We've even managed to keep his misbehavior relatively low because I'm learning how to work around it.  His tantrums don't last for very long, but that's because I ignore them (I've been ignoring them since they started) so mostly I think he does them to blow off steam rather than out of any expectation that he'll get something from them.  And when it comes to tantrum triggers, I do my best to avoid them if I can.  I try to give him warnings when we're about to end something fun, I give him options so he has some choice in what we do, I look for ways he can help me with a task when it's keeping me from playing with him ("can you put the salad dressing on the table for me, sweetie?"), and I strive to find better ways to say things (instead of "you need to put your airplane away" I'll say "can you show me where your airplane belongs?")  I've started just trying to put his pullup on before bed so using the toilet can be his idea instead of my suggestion.

Yes, we still butt heads.  Yes, I still have to discipline him, take toys away when they don't get put away, put him in Time Out (we call it "exile"), raise my voice or pick him up to make him do something, but mostly we've figured out how to get through the day with the fewest speed bumps.  And as I said before, I love watching him explore his world, especially at this age when he's so interactive.  I know a day will come when I'm no longer the sun in the center of his universe (me and his daddy) and I want to enjoy this time.

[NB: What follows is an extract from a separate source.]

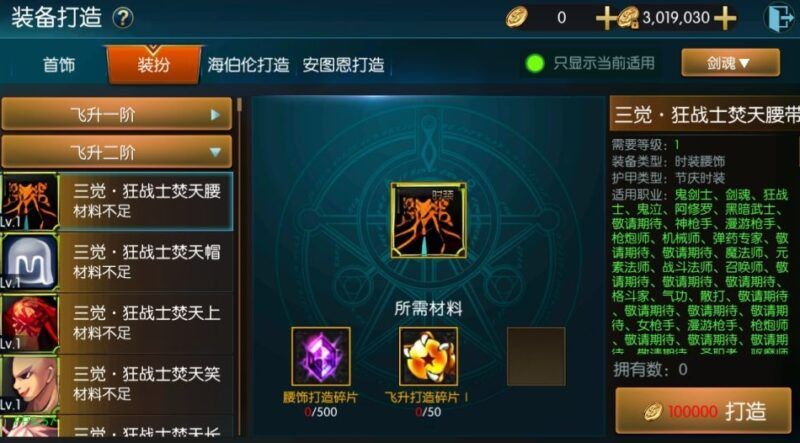This screenshot has width=800, height=443.
Task: Select 三觉·狂战士焚天帽 helmet item
Action: tap(117, 262)
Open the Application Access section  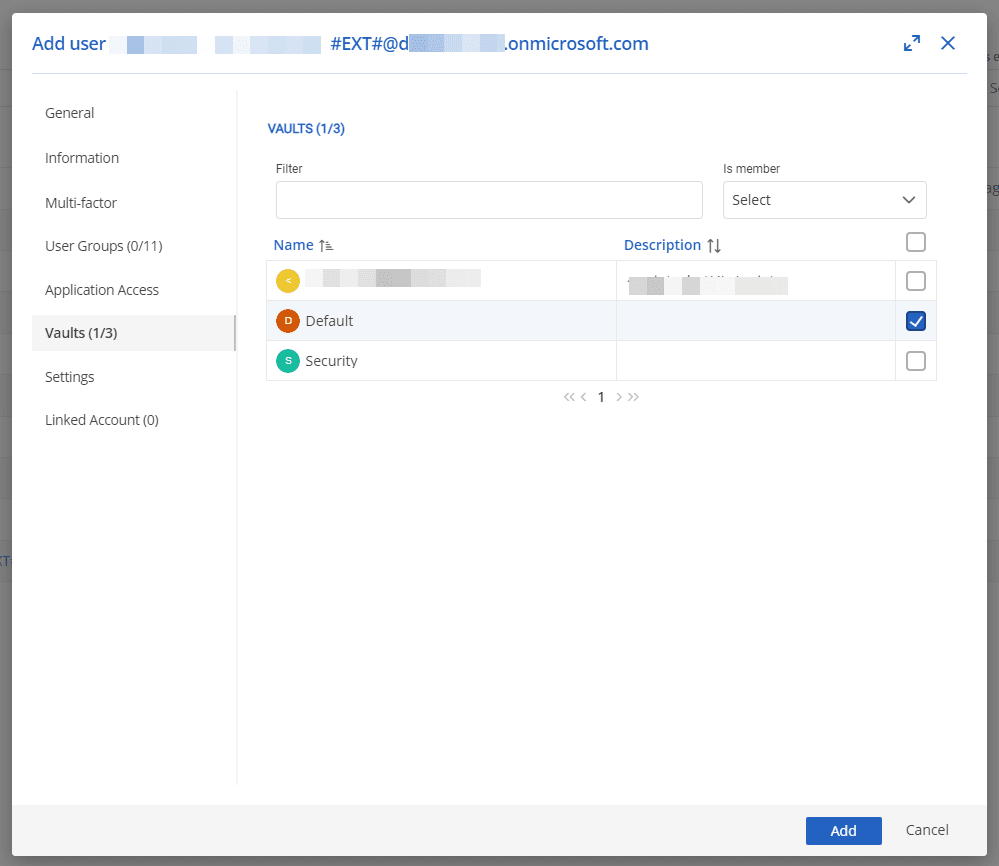pyautogui.click(x=102, y=290)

What I'm looking most forward to is more language breakthroughs.  A month of two ago he figured out the two-word sentence, and I can't wait for the next step.  I'm looking forward to having actual conversations with him.  To find out what's on his mind beyond pointing and naming all the objects he knows.  To find out what his favorite color is rather than just guessing based on what crayons he uses most.  To find out what he dreams about.  To find out what he's scared of.  He's my son, and I want to know, and I know he's only one or two language milestones away from being able to tell me.

Until I can, I'll just go on enjoying the wonderful child he has become.  I can't wait to see how he reacts to the overstimulation of a birthday party and whether he'll be bold or shy during Trick-Or-Treating.  Two really is a beautiful age.


Mom xox said...

Your mother thinks you, Daughter, are doing an awesome job of being a mother. It's good to stop and reflect on his life and appreciate him for what he is now as well as what he will be. Glad you liked the applesauce. Those are words I never thought I would say to you! Love ya!

Anonymous said...

You've got a fantastic attitude in dealing with an age that's as entertaining as it is frustrating. Bottom line: keep the love alive and you'll survive. Our boys are very close in age... his first two word sentence was "car go". I figure I'll be working on car stories for him, princess stories my my daughter. I've also had the "here you go hubby" moments. I wish I could be a SAHM, but it's not in the cards for me. Just have to make each moment count.